EU finance ministers to examine bloc’s ‘major social problems’


By Ian Wishart

Tackling unemployment and poverty should be a priority for European policy makers in order to cut public debt and boost growth, according to a paper to be discussed by European Union finance ministers.

The EU’s “major social problems” need addressing if the 28-nation bloc is to recover from the debt crisis it has faced over the past four years, the paper from the Brussels-based policy group Bruegel says.

“The economic crisis has led to a significant deterioration of the social situation in a number of European countries,” the paper’s authors write. Unemployment may “have lasting effects on income inequality for the next generation.”

The EU finance ministers’ gathering in Greece on April 1 and 2 takes them to the country whose debt mountain forced it into a bailout in 2010 and triggered turmoil across the region. While the euro area has now emerged from its longest-ever recession, unemployment remains at 12 percent, close to the record level it reached last year.

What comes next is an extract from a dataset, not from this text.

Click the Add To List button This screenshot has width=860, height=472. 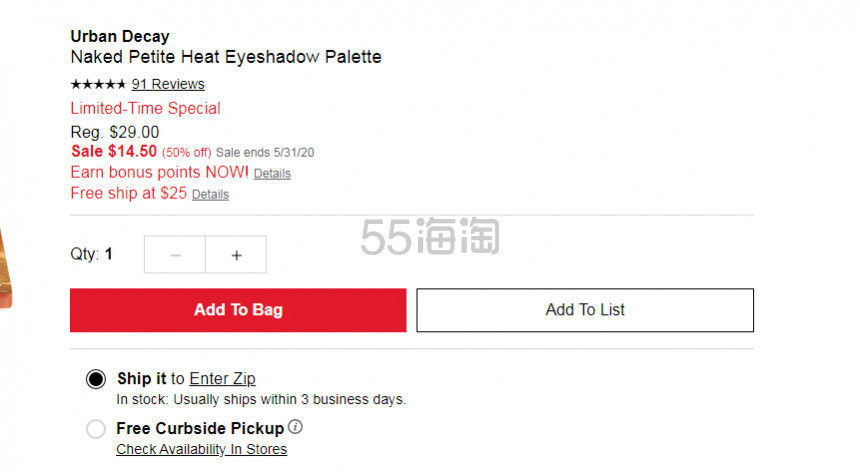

Governments should reform “inefficient” labor markets, introduce better training programs and improve how tax and benefit systems target those most in need, write authors Zsolt Darvas and Guntram Wolff in the paper obtained by Bloomberg News.

“There is scope for reducing government spending without undermining the achievement of goals in countries with inefficient welfare systems,” the report says.

Ministers will also discuss changes to the EU’s banking structure, rules for failing banks and long-term financing of the economy during their two-day meeting.